Эмили комкала ажурную салфетку, зло стучали кольца на длинных пальцах. Как же, дорогой Джеймзи её не поддержал! Щёки пылали румянцем, Эмили приложила ладонь к одной из них и надавила, словно смакуя этот жар.
— Наверняка не узнаешь… Головецкий расплодил своих кротов повсюду, вот и живёшь в постоянном напряжении — как бы лишнего не сболтнуть. Ах, эти постоянные аресты — только подумать, псы в униформе решают, где и когда ты был, что и когда ты делал! Давно бы вернулась домой, если б не весь этот хаос!
Она всё жаловалась и жаловалась, а Джеймс, меж тем, доел индейку и гарнир. Отставил от себя тарелку с костью в жирных ошмётках филе и парой сморщенных горошин. Задумчиво принялся изучать посуду на столе. Похоже, вся сервизная семейка была в сборе: и тарелки, и кофейные чашечки, и маслёнка, и большое блюдо, и даже конфетница с ободком-волной. Сине-чёрный фарфор, опоясанный золотистой каймой, а по краям прикреплены не менее золотистые листочки дуба на коротких тонких цепочках.
В этой квартире всё было таким — броским, вульгарным, с позолотой да каменьями, с кичем и хорохорством.
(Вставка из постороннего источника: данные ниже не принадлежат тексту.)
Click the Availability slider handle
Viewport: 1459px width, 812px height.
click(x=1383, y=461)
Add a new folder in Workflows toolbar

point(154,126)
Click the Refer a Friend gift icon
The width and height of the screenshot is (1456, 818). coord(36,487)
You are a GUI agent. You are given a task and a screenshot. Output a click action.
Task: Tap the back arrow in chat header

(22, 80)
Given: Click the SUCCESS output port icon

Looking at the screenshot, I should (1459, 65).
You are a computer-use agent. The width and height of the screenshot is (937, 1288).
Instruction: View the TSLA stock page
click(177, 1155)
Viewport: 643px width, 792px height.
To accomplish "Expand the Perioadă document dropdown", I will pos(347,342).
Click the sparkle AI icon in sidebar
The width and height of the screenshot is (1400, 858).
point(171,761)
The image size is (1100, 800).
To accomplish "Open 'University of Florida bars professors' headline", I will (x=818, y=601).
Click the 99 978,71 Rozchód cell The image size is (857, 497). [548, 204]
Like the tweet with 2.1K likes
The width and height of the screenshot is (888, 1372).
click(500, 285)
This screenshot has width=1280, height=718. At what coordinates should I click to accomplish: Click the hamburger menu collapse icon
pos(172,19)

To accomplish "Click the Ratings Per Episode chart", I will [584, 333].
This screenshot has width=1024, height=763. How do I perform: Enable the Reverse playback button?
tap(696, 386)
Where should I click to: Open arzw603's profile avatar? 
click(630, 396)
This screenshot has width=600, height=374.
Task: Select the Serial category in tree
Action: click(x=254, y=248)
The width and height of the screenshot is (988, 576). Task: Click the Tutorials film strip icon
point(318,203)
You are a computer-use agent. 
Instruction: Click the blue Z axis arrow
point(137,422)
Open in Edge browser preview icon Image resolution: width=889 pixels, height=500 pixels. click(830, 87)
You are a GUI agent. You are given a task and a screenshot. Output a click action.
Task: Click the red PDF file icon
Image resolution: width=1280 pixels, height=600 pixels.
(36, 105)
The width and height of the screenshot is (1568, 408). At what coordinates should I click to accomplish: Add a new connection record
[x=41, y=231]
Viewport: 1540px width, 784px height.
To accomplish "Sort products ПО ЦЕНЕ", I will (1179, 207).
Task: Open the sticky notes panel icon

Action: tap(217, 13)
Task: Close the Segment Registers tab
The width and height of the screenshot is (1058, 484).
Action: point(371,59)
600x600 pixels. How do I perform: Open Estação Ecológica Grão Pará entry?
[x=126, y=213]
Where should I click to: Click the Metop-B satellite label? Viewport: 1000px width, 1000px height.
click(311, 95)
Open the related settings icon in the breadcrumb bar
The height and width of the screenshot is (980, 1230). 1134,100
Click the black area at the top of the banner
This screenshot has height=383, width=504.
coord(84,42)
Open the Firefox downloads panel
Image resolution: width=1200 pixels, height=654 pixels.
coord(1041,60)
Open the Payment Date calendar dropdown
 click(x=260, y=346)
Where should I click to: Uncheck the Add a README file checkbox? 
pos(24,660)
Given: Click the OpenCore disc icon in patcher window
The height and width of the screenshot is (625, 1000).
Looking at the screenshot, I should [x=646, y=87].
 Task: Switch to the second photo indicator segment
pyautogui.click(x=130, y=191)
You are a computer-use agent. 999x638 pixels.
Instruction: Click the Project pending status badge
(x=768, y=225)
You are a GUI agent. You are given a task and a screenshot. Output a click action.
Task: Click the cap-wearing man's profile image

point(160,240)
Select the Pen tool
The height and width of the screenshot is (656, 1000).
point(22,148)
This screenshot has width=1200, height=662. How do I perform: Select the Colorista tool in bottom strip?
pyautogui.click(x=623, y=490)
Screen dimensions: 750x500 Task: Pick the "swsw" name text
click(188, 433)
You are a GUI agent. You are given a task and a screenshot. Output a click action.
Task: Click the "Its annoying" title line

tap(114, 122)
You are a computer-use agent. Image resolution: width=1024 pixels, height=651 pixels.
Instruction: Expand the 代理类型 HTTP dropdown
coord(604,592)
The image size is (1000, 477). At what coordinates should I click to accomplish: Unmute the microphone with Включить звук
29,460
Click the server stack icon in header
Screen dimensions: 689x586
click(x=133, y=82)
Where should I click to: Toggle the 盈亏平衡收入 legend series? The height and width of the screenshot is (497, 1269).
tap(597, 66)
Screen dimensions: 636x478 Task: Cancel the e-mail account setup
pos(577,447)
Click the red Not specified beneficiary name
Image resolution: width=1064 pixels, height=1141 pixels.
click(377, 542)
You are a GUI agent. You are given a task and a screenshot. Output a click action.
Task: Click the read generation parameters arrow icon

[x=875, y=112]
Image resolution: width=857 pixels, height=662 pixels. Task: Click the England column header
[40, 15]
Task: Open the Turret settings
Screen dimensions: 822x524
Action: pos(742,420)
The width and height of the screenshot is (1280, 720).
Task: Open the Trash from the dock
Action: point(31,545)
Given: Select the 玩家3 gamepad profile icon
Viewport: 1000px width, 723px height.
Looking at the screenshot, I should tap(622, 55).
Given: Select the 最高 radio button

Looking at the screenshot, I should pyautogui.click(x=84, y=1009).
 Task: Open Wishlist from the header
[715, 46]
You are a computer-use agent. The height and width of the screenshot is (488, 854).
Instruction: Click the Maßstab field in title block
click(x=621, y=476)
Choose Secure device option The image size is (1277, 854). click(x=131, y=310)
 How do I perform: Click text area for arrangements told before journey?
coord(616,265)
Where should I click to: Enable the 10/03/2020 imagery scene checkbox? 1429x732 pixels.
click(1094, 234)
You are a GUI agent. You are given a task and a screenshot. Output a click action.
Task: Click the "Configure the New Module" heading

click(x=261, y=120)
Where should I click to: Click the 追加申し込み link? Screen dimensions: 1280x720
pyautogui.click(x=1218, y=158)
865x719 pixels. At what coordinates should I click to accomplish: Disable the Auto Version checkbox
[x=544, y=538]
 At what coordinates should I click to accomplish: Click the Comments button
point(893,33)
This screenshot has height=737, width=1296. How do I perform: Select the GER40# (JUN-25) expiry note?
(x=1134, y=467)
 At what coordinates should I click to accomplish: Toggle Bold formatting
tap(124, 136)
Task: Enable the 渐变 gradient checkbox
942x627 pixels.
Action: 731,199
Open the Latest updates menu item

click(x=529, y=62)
Шершавые лапы искусственного папоротника вылезали из знойных пейзажей прекрасного оазиса, что расцвёл на стенах и потолке радужными красками. Широкие листья трупиками свешивались в несмолкающий фонтанчик, бивший из маленького озера в полу. Джеймс чудом ухитрился не залезть туда ногой, когда вошёл в эту, с позволения сказать, столовую. Бортик из морских гальки оказался на редкость скользким.